Tracing Stereotypes in Pre-trained Transformers: From Biased Neurons to Fairer Models
By: Gianmario Voria , Moses Openja , Foutse Khomh and more
Potential Business Impact:
Fixes AI bias by changing its "thinking" parts.
The advent of transformer-based language models has reshaped how AI systems process and generate text. In software engineering (SE), these models now support diverse activities, accelerating automation and decision-making. Yet, evidence shows that these models can reproduce or amplify social biases, raising fairness concerns. Recent work on neuron editing has shown that internal activations in pre-trained transformers can be traced and modified to alter model behavior.
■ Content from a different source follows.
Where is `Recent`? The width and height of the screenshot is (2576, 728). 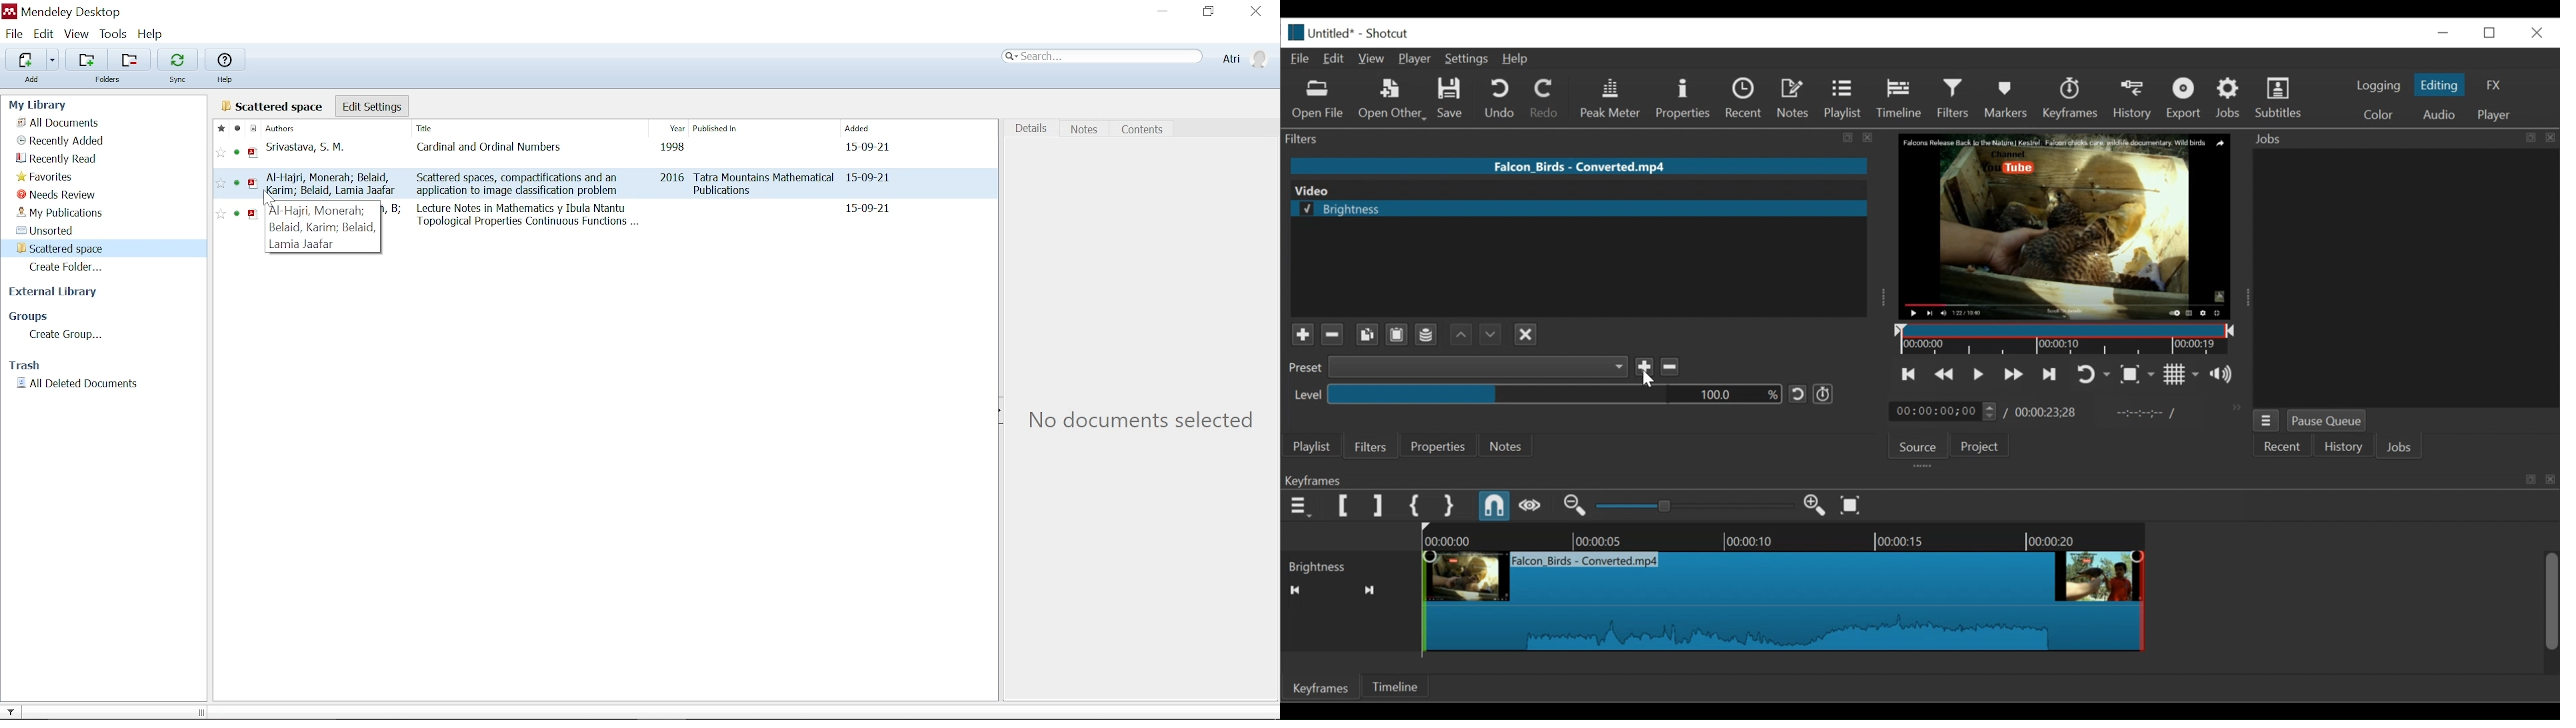
Recent is located at coordinates (2283, 446).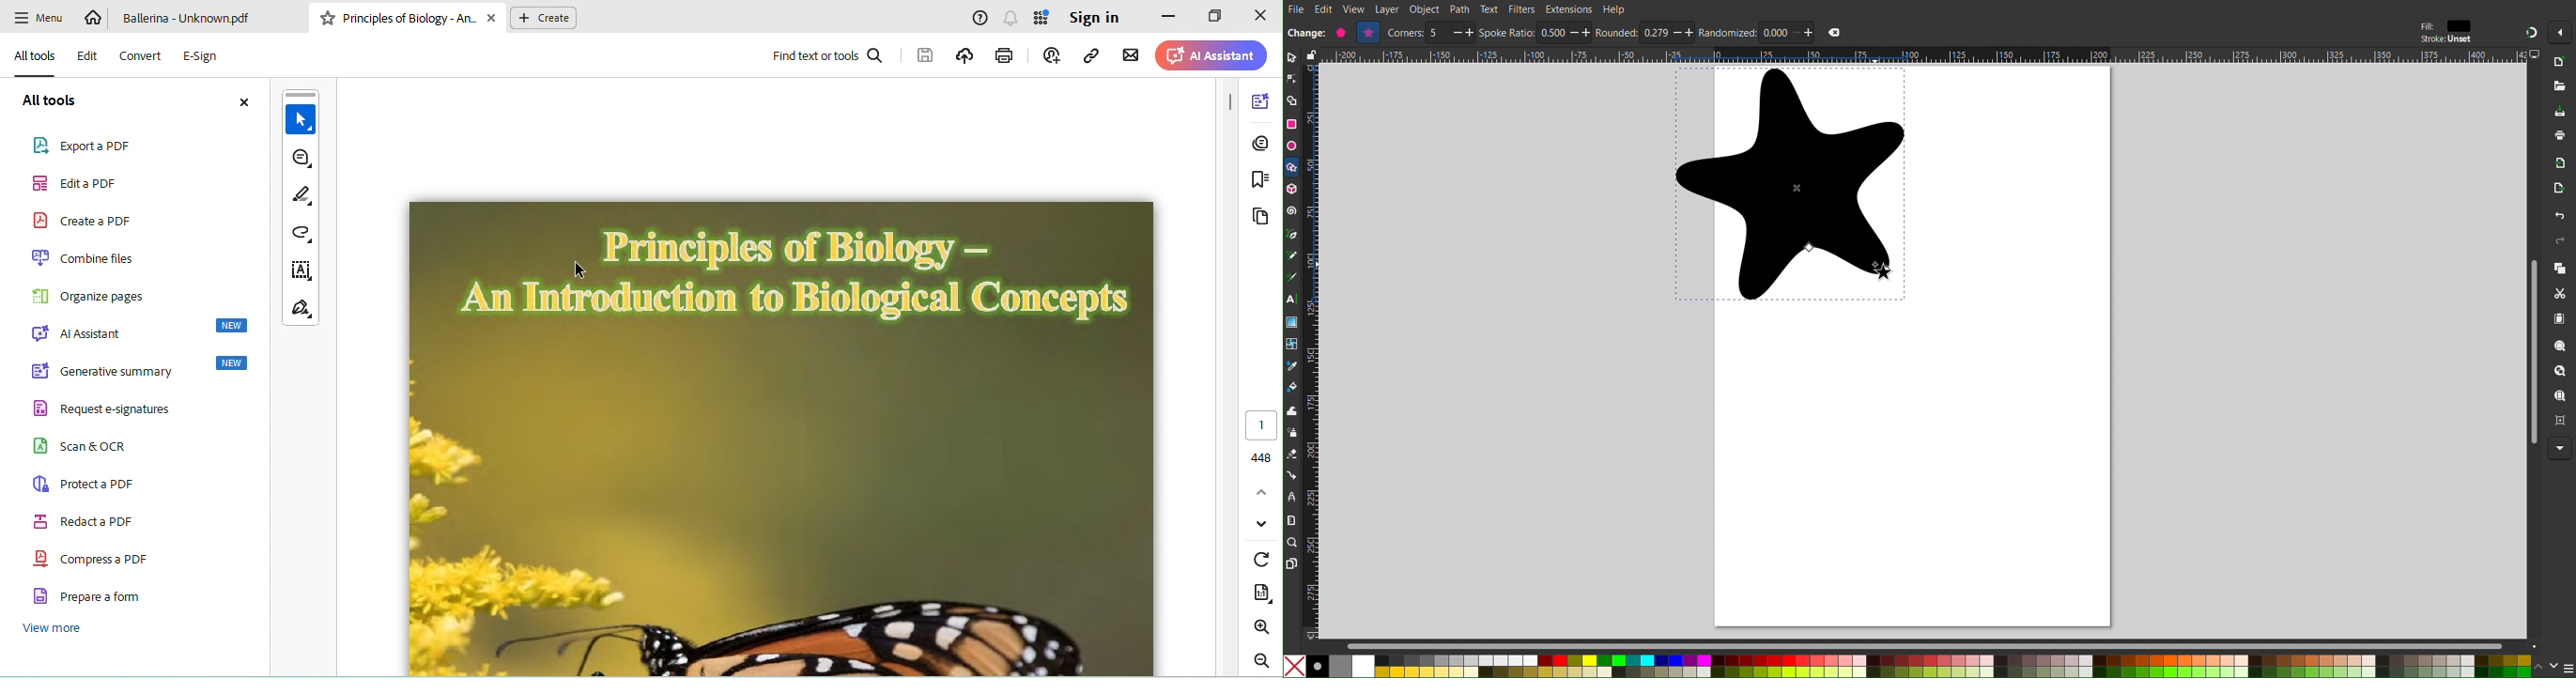 This screenshot has width=2576, height=700. I want to click on save to computer, so click(924, 56).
Building on the concept of knowledge neurons, neurons that encode factual information, we hypothesize the existence of biased neurons that capture stereotypical associations within pre-trained transformers. To test this hypothesis, we build a dataset of biased relations, i.e., triplets encoding stereotypes across nine bias types, and adapt neuron attribution strategies to trace and suppress biased neurons in BERT models. We then assess the impact of suppression on SE tasks. Our findings show that biased knowledge is localized within small neuron subsets, and suppressing them substantially reduces bias with minimal performance loss. This demonstrates that bias in transformers can be traced and mitigated at the neuron level, offering an interpretable approach to fairness in SE.